Tissue-specific indexes of glucose clearance (K_g) and glucose uptake (R_g) in gastrocnemius (Gastroc; A, B), superficial vastus lateralis (SVL; C, D), and cardiac muscle (E, F) at rest and during exercise in 16-wk-old chow fed C57BL/6J mice with wild-type (WT), partial (+/−) or no expression (−/−) of eNOS. Mice were chronically catheterized and allowed to recover for 7 days. Following a 5-h fast, mice either remained sedentary (Sed) or performed a maximum of 30 min of treadmill exercise (Ex). At 5 min, mice were given a bolus injection containing 13 μCi of 2[¹⁴C]deoxyglucose.

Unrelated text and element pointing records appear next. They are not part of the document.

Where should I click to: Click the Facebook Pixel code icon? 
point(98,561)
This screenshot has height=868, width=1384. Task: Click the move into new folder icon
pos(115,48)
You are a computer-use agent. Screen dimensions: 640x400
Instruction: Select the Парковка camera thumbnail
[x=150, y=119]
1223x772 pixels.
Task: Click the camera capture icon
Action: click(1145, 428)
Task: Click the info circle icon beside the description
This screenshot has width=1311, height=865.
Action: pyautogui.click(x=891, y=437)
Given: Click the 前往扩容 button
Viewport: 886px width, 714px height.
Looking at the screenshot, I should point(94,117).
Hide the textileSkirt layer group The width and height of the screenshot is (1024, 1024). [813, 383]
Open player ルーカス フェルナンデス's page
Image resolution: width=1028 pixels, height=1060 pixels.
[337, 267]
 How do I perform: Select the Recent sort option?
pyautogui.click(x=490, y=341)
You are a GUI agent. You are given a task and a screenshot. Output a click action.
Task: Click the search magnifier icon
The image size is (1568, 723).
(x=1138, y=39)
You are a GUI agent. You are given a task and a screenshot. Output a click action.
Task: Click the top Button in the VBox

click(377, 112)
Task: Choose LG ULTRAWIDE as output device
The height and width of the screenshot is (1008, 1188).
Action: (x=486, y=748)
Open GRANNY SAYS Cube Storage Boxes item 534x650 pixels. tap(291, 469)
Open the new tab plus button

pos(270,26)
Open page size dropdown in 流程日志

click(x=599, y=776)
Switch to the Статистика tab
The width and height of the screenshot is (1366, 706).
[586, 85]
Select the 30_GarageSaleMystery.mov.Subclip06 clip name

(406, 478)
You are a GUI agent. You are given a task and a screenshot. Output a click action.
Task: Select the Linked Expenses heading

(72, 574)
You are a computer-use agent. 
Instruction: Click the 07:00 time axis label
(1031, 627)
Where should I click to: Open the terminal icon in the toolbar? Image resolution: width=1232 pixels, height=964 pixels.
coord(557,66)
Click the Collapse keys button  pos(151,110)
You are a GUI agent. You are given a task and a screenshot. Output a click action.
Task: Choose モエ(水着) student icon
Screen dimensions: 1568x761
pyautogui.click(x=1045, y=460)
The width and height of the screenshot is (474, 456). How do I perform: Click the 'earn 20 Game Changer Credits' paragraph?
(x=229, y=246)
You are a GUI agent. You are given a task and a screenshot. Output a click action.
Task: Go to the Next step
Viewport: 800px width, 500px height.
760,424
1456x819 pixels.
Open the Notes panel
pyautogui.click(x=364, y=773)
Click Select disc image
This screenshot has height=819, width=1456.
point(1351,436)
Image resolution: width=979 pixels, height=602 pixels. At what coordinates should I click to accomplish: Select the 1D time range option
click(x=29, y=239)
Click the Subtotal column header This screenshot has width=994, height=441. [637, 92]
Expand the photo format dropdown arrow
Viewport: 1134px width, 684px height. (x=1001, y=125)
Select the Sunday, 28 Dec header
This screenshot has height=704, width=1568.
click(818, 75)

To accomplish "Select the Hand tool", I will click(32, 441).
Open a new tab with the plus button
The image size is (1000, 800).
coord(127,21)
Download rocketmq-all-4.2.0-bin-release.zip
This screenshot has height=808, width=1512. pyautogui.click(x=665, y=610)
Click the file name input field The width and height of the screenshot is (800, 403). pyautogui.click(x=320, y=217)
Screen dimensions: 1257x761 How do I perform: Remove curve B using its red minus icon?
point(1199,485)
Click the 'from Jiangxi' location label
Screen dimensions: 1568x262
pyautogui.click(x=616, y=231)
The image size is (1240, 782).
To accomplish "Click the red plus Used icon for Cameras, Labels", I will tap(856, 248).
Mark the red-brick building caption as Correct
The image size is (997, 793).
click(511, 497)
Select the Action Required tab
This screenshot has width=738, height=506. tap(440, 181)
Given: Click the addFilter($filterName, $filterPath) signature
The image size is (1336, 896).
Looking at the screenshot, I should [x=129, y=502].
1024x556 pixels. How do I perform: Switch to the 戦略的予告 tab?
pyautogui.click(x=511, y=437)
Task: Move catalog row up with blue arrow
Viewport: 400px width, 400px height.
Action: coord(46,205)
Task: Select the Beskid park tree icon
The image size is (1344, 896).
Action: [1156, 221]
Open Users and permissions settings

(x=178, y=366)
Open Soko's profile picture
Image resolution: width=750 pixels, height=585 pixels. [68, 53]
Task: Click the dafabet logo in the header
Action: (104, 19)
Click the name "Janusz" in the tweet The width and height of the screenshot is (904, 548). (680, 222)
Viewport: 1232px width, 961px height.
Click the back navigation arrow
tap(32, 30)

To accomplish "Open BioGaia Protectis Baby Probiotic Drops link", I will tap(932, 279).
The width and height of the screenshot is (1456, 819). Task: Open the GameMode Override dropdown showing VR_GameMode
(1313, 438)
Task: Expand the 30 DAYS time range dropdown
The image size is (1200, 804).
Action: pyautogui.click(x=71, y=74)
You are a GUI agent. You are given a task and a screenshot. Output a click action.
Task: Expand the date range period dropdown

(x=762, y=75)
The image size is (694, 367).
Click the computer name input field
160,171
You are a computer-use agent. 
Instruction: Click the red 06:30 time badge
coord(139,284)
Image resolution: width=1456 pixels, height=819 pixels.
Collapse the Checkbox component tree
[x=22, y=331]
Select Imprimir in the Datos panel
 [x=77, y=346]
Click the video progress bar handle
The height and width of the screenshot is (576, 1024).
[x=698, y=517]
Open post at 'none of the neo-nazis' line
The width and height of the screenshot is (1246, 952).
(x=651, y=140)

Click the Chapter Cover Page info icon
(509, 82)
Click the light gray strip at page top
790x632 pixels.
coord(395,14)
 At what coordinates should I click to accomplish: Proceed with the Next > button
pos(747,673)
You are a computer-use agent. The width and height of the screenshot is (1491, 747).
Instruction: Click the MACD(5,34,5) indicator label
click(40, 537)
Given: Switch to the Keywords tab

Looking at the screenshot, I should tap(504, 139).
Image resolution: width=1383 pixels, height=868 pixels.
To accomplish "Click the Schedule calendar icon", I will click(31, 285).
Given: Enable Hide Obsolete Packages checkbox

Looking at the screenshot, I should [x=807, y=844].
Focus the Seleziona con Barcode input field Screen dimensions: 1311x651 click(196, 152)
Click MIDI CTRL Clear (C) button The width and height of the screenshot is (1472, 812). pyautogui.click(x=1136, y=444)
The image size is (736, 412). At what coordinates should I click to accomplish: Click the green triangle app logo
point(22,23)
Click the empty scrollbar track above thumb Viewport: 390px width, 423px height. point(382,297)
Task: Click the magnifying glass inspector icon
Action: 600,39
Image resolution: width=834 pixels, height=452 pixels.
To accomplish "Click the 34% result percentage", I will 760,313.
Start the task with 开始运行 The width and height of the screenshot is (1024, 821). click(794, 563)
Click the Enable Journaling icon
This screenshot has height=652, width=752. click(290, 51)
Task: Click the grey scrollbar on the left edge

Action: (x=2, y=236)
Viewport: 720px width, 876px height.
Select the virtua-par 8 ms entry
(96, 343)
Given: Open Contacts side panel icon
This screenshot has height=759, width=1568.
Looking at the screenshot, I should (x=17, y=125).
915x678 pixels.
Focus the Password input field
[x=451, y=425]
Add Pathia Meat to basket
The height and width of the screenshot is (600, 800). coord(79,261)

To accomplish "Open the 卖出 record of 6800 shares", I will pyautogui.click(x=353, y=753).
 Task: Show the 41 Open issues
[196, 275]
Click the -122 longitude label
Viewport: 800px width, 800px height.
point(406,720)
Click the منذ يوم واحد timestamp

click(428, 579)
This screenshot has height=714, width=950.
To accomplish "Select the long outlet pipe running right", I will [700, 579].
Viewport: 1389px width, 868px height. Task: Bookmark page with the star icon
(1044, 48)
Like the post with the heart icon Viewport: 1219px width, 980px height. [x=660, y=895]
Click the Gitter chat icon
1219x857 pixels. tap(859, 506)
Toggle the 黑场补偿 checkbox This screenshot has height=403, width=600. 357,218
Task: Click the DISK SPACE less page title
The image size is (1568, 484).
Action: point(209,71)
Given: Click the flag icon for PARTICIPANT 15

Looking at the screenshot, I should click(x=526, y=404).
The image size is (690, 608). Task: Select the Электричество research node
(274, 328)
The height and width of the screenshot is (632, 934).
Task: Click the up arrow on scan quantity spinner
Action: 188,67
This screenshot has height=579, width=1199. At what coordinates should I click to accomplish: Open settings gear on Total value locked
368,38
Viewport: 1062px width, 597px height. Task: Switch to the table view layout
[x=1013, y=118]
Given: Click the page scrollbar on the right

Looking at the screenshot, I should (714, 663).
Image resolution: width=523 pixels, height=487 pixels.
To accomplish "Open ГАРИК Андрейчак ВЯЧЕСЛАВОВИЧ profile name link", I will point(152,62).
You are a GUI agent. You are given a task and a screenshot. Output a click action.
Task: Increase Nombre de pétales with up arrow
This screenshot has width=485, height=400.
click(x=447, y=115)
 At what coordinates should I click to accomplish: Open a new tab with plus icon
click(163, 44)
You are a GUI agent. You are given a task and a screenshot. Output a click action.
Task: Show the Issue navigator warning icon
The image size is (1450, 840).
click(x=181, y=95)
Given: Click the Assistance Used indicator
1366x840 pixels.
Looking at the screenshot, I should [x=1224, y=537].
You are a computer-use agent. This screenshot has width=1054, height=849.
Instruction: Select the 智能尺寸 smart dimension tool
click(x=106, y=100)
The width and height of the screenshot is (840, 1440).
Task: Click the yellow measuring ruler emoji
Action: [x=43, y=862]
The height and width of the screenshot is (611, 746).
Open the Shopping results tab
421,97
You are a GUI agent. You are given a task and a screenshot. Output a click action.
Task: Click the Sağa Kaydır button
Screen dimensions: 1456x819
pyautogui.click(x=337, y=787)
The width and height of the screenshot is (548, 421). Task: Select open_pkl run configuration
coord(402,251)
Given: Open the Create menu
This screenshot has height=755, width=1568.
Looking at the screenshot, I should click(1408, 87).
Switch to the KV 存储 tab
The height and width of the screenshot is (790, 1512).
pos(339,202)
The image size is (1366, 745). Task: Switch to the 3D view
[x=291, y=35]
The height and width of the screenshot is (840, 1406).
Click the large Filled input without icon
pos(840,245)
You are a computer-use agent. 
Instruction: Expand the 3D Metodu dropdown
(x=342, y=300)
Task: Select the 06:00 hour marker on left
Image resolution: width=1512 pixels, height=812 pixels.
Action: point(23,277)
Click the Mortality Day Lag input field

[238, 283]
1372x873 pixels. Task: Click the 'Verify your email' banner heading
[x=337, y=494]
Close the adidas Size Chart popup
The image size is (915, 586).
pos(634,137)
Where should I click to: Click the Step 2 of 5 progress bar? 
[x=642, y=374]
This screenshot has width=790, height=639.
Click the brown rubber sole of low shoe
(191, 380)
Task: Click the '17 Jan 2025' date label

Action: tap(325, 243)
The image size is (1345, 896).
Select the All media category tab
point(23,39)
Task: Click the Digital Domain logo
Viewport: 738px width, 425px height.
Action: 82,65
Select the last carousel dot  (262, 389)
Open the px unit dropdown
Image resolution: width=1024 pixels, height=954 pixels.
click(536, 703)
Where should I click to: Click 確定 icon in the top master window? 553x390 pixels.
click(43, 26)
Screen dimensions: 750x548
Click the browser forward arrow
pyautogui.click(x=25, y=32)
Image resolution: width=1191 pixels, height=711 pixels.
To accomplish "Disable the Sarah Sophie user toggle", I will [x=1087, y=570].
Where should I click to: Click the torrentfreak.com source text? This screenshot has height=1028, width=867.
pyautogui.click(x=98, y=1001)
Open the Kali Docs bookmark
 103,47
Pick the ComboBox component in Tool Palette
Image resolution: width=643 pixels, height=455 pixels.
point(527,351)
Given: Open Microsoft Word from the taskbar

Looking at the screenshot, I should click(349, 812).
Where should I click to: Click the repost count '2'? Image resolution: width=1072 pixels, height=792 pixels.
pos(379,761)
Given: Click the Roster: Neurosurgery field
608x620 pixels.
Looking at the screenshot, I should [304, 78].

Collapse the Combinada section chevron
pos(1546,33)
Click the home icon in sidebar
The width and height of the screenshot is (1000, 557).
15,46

K_g and R_g were calculated as described previously (see materials and methods). In Sed, data are expressed as means ± SE for n = 6 (WT), n = 7 (enos^+/−) and n = 4 (enos^−/−). For Ex, n = 6, n = 12, and n = 7, respectively. †P < 0.05 vs. WT and enos^+/−; ‡P < 0.05 vs. corresponding sedentary value; *P < 0.05 vs. WT.

Fig. 6.

Tissue-specific indexes of long-chain fatty acid (LCFA) clearance (K_f) and LCFA uptake (R_f) in gastrocnemius (Gastroc; A, B), superficial vastus lateralis (SVL; C, D), and cardiac muscle (E, F) at rest and during exercise in 16-wk-old chow fed C57BL/6J mice with wild-type (WT), partial (+/−) or no expression (−/−) of eNOS. Mice were chronically catheterized and allowed to recover for 7 days. Following a 5-h fast, mice either remained sedentary (Sed) or performed a maximum of 30 min of treadmill exercise (Ex). At 5 min, mice were given a bolus injection containing 26 μCi of [9,10-³H]-(R)-2-bromopalmitate. K_f and R_f were calculated as described previously (see materials and methods). In Sed, data are expressed as means ± SE for n = 7 (WT), n = 9 (enos^+/−) and n = 4 (enos^−/−). For Ex, n = 7, n = 12, and n = 7, respectively. †P < 0.05 vs. WT and enos^+/−; ‡P < 0.05 vs. corresponding sedentary value.